Das Nissan ab 16. März mit einem neuen Kompakt-Kandidaten korrigieren möchte. Komplett in Europa entwickelt und in England gebaut, soll Almera Nummer zwei alles besser machen, den Haushalt aber schonen. Wir analysierten, ob die günstige Golf-Alternative ihr Wahlversprechen hält.

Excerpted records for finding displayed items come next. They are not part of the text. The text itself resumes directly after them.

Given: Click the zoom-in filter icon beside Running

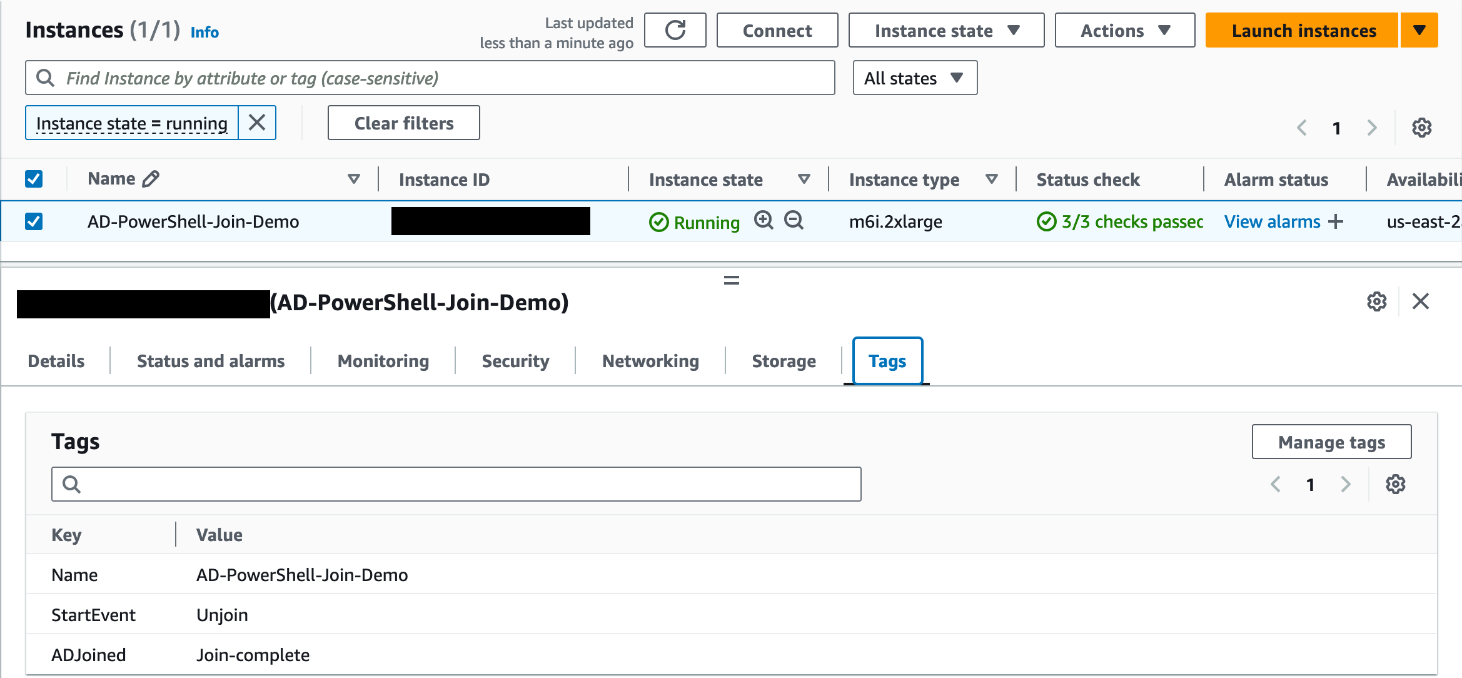Looking at the screenshot, I should (x=764, y=220).
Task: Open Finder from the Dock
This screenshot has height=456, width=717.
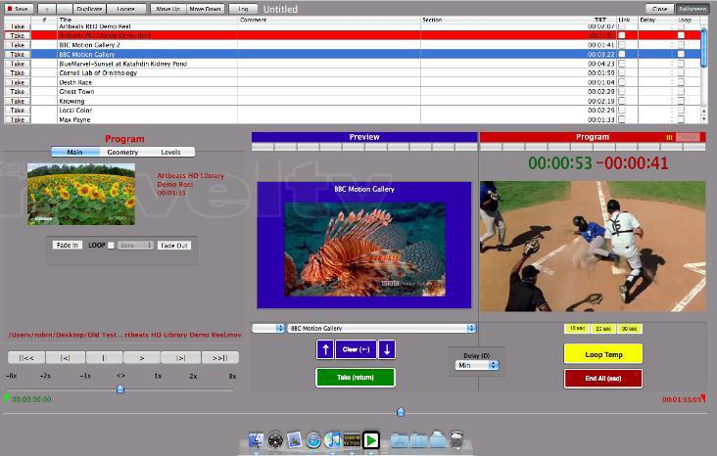Action: pyautogui.click(x=257, y=441)
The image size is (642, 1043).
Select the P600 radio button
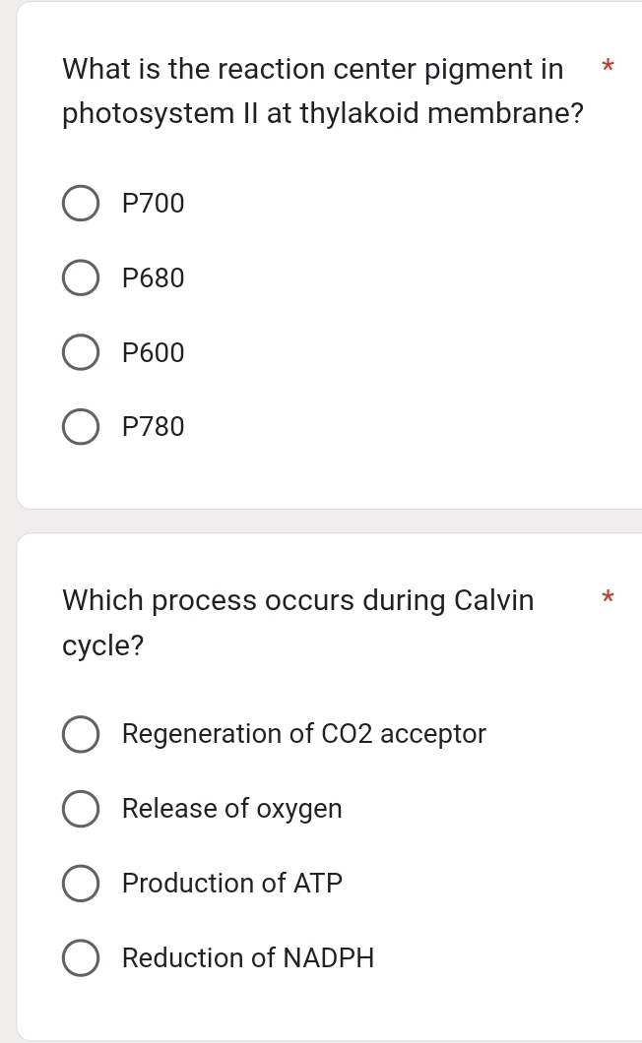pyautogui.click(x=80, y=351)
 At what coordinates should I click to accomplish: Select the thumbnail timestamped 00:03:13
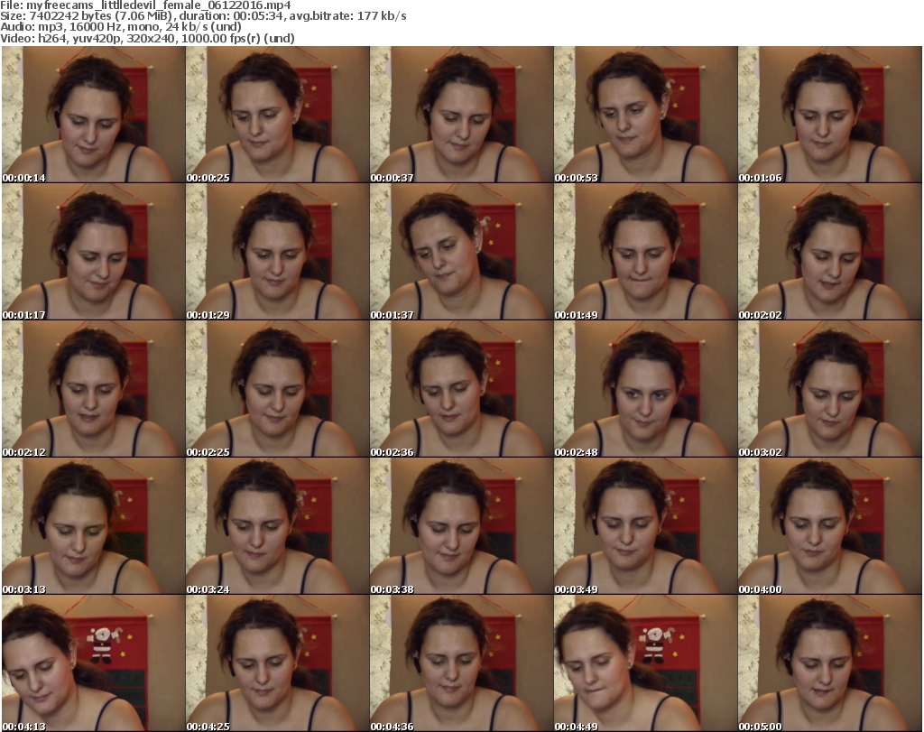pyautogui.click(x=92, y=526)
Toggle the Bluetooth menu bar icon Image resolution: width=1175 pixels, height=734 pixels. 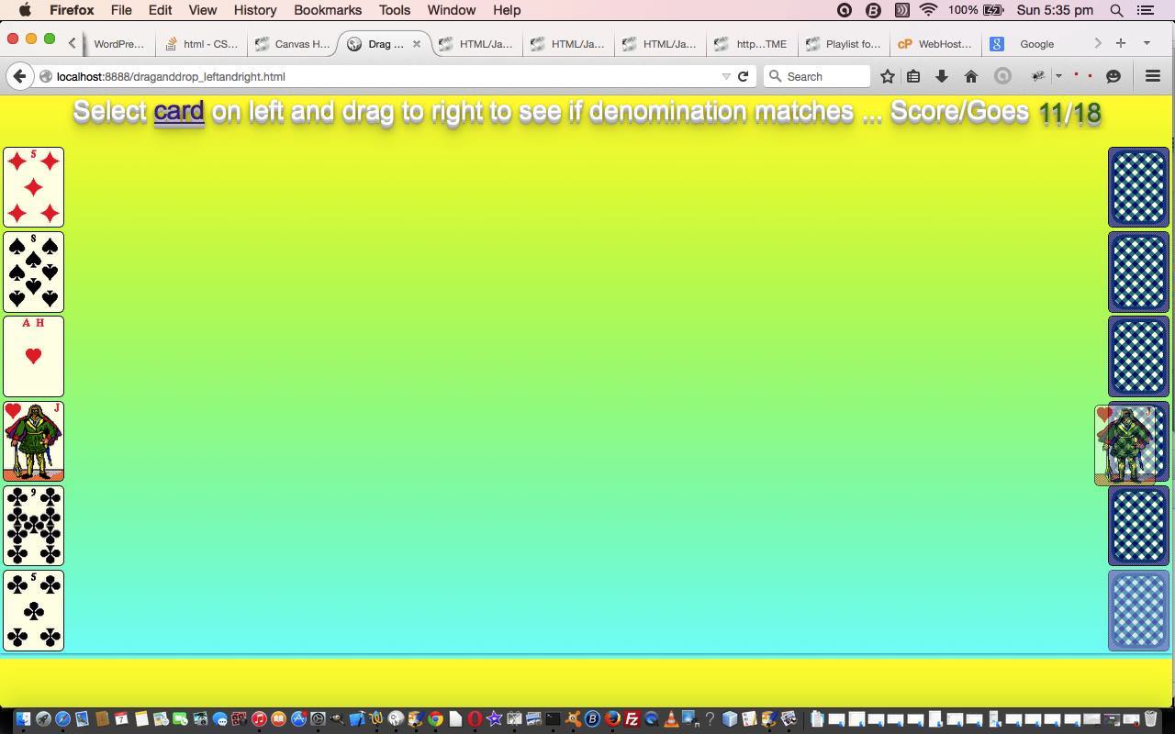click(x=872, y=10)
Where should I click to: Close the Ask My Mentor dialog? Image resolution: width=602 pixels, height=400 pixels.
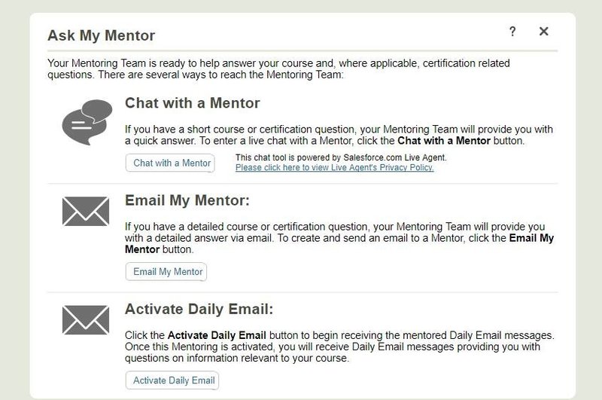point(543,31)
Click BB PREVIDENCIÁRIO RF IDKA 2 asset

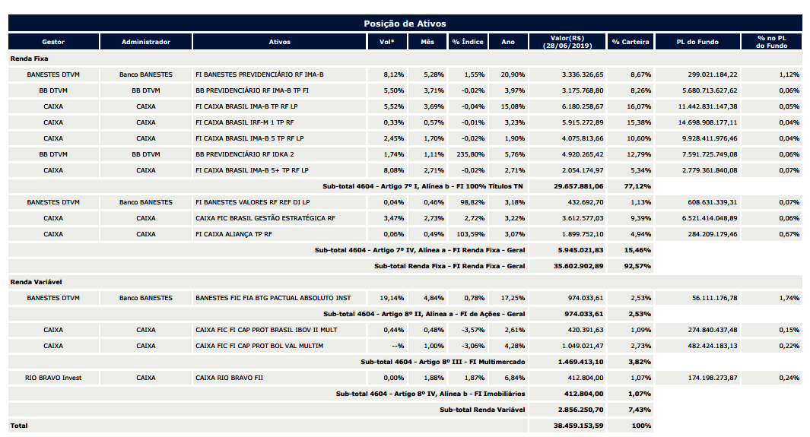(252, 154)
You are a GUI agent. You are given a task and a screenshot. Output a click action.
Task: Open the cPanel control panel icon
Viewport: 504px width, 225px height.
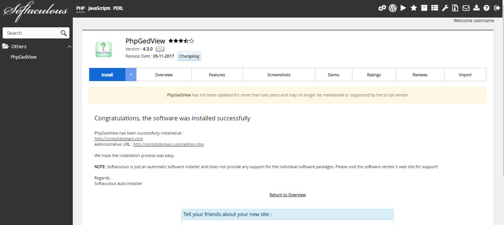(x=382, y=8)
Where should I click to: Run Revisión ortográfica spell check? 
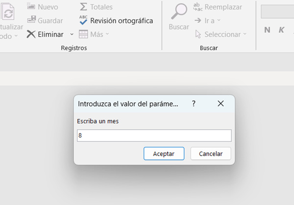[116, 21]
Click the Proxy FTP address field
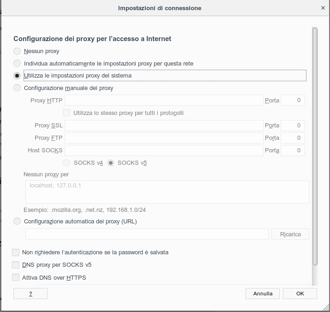This screenshot has width=330, height=312. [164, 138]

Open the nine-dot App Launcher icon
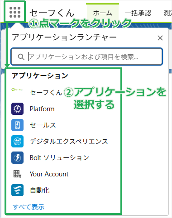pyautogui.click(x=15, y=12)
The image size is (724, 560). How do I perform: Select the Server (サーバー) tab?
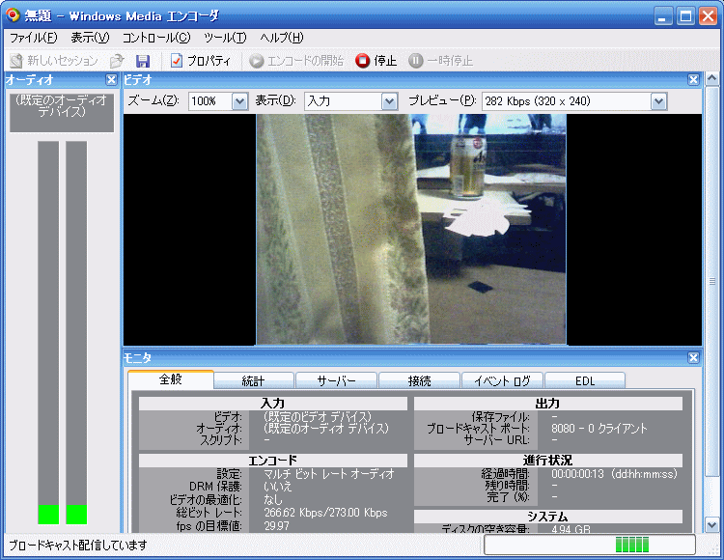(x=335, y=380)
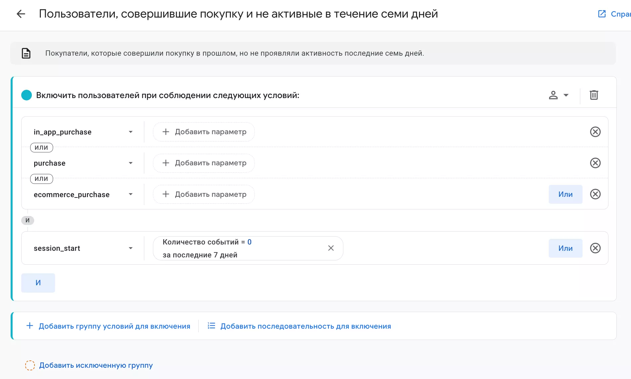Image resolution: width=631 pixels, height=379 pixels.
Task: Click Добавить группу условий для включения
Action: [x=109, y=326]
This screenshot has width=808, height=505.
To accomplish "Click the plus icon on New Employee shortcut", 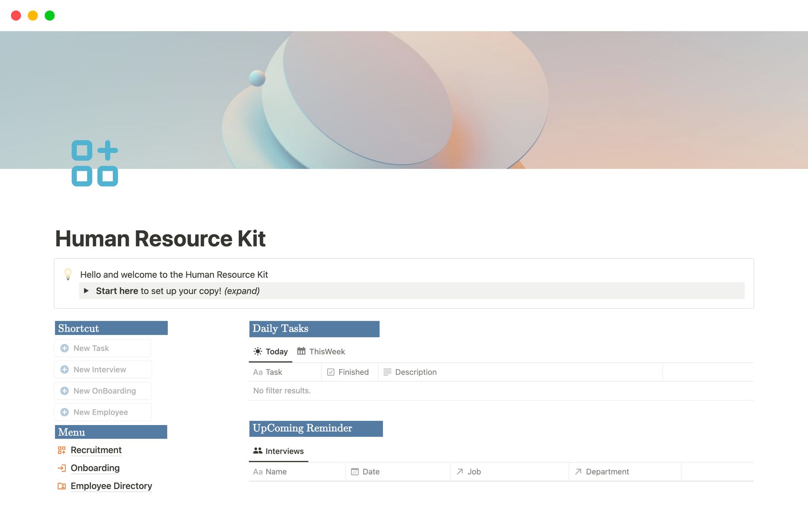I will tap(64, 412).
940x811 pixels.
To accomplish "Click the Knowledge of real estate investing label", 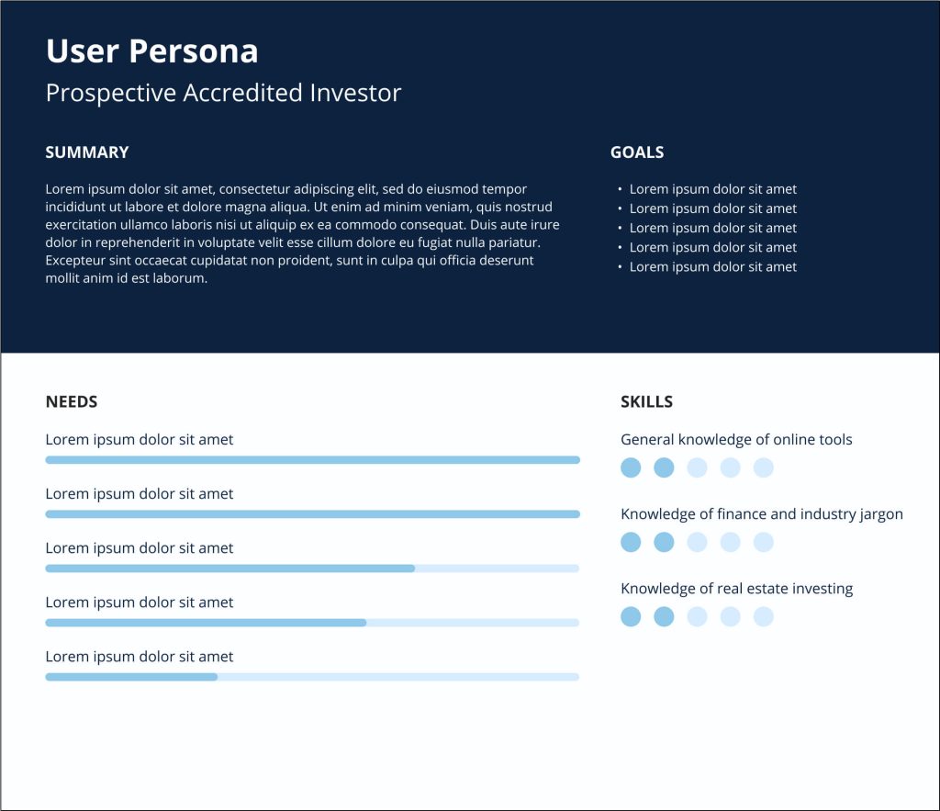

Auf den ersten Blick weckt der dynamisch dreinschauende Dreitürer (auch Fünftürer, ab Juli 2000 Stufe und Van Tino) mit der eigenwilligen Welle im Dach jedenfalls deutlich mehr Vertrauen. Das markante Familiengesicht und die leichten Zugewinne bei den Abmessungen (Länge 4,18 m) lassen den Almera erwachsener wirken. Unterm Blech bleibt trotz unverändertem Radstand (2,54 m) spürbar mehr Platz als beim Vorgänger, der auf 355 Liter gewachsene Kofferraum schluckt noch ein paar Aktenordner mehr als Kollege Golf (330 l). Von einem Raumwunder bleibt der Almera allerdings so weit entfernt wie Politiker vom Bürger. Trotz hutfreundlicher Innenhöhe bleibt unterm Strich nicht mehr Platz als etwa im Audi A3. Zudem lässt sich das Lenkrad nur in der Höhe verstellen, klappt allein die Lehne der Vordersitze für Hinterbänkler höflich nach vorn.

Üppig ausgestattet

Den Familienrat überzeugt der Nissan trotzdem. Zahlreiche Ablagen und Fächer beenden die alltägliche Anarchie im Auto. Karten, Kekse, Kleinkram - hier findet (fast) alles ein sicheres Plätzchen. Sogar für Laptop und Regenschirm gibt es spezielle Halter, für die Sonnenbrille ein Extrafach im Dach, für Vertrauliches ein Versteck in der Mittelkonsole. Zustimmung finden zudem das funktionale Cockpit und die ordentliche Verarbeitungsqualität - auch wenn die Vielfalt der Plastikmaterialien und schrille Polsterfarben konservative Wähler eher abschrecken. Wiedergutmachung leisten die ergonomisch geformten Sitze, die Langstrecken den Schrecken rauben und bei denen allein die Oberschenkelauflage etwas zu kurz kommt.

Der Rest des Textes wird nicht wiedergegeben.